While I was writing that, I partially realized that testing Watcher on all-in-one is pretty much impossible as well...
you can certenly test some fo watcher with an all in one deployment i.e. the apis and you can use the dummy test stragies. but ya in general like nova you need at least 2 nodes to be able to test it properly ideally 3 so that if your doing a live migration there is actully a choice of host. in general however watcher like heat just asks nova to actully move the vms. sure it will ask nova to move it to a specific host but fundementaly if you have tested live migration with nova via tempest seperatly there is no reason to expcect it would not work for live migratoin tirggred by watcher or heat or anything else that jsut calls novas api. so you could still get some valual testing in an all in one but ideally there woudl be at least 2 comptue hosts.
But at the very least, I can propose looking into adding an OSA job with Gnocchi as NV to the project, to show the state of the deployment with this driver.
well gnocchi is also not a native OpenStack telemetry datastore, it left our community to pursue its own goals and is now a third party datastore just likeĀ Grafana or Prometheus. monasca is currently marked as inactive https://review.opendev.org/c/openstack/governance/+/897520 and is in the process of being retired. but it also has no testing on the watcher side to the combination of the two is why we are deprecating it going forward. if both change im happy to see the support continue. Gnocchi has testing but we are not actively working on extending its functionality going forward. as long as it continues to work i see no reason to change its support status. watcher has quite a lot of untested integrations which is unfortunate we are planning to build out a feature/test/support matrix in the docs this cycle but for example watcher can integrate with both ironic an canonical maas component to do some level of host power management. none of that is tested and we are likely going to mark them as experimental and reflect on if we can continue to support them or not going forward. it also has the ability to do cinder storage pool balancing which is i think also untested write now. one of the things we hope to do is extend the exsitign testing in our current jobs to cover gaps like that where it is practical to do so. but creating a devstack plugin to deploy maas with fake infrastructure is likely alot more then we can do with our existing contributors so expect that to go to experimental then deprecated and finally it will be removed if no one turns up to support it. ironic is in the same boat however there are devstack jobs with fake ironic nodes so i could see a path to use having an ironic job down the line. its just not high on our current priority list to adress the support status or testing of this currently. eventlet removal and other techdebt/community goals are defintly higher but i hop the new supprot/testing matrix will at least help folks make informed descions or what feature to use and what backend are recommended going forward.
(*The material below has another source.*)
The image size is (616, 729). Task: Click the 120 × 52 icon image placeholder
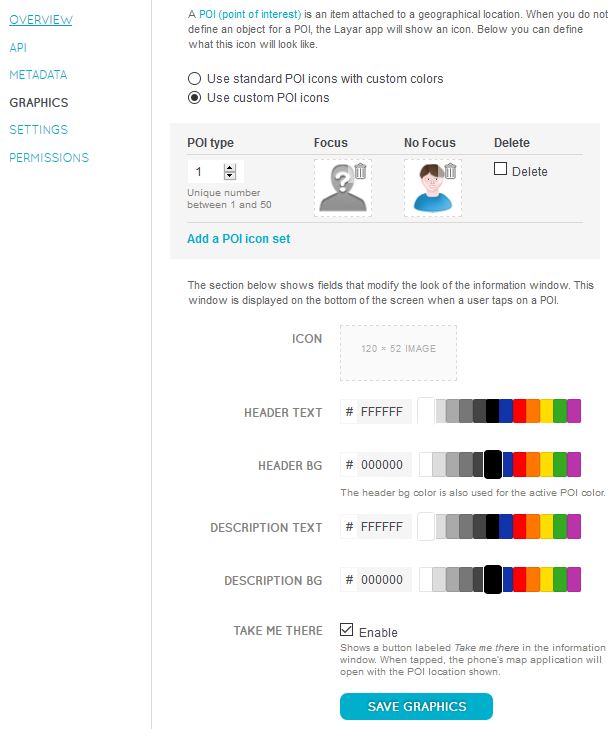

On Wed, 16 Apr 2025, 21:53 Douglas Viroel, <viroel@gmail.com> wrote:
Hello everyone,
Last week's PTG had very interesting topics. Thank you all that joined. The Watcher PTG etherpad with all notes is available here: https://etherpad.opendev.org/p/apr2025-ptg-watcher Here is a summary of the discussions that we had, including the great cross-project sessions with Telemetry, Horizon and Nova team:
Tech Debt (chandankumar/sean-k-mooney) ================================= a) Croniter
* Project is being abandoned as per https://pypi.org/project/croniter/#disclaimer * Watcher uses croniter to calculate a new schedule time to run an audit (continuous). It is also used to validate cron like syntax * Agreed: replace croniter with appscheduler's cron methods. * *AI*: (chandankumar) Fix in master branch and backport to 2025.1
b) Support status of Watcher Datasources
* Only Gnocchi and Prometheus have CI job running tempest tests (with scenario tests) * Monaska is inactive since 2024.1 * *AI*: (jgilaber) Mark Monasca and Grafana as deprecated, unless someone steps up to maintain them, which should include a minimal CI job running. * *AI*: (dviroel) Document a support matrix between Strategies and Datasources, which ones are production ready or experimental, and testing coverage.
c) Eventlet Removal
* Team is going to look at how the eventlet is used in Watcher and start a PoC of its removal. * Chandan Kumar and dviroel volunteer to help in this effort. * Planned for 2026.1 cycle.
Workflow/API Improvements (amoralej) ============================== a) Actions states
* Currently Actions updates from Pending to Succeeded or Failed, but these do not cover some important scenarios * If an Action's pre_conditions fails, the action is set to FAILED, but for some scenarios, it could be just SKIPPED and continue the workflow. * Proposal: New SKIPPED state for action. E.g: In a Nova Migration Action, if the instance doesn't exist in the source host, it can be skipped instead of fail. * Proposal: Users could also manually skip specific actions from an action plan. * A skip_reason field could also be added to document the reason behind the skip: user's request, pre-condition check, etc. * *AI*: (amoralej) Create a spec to describe the proposed changes.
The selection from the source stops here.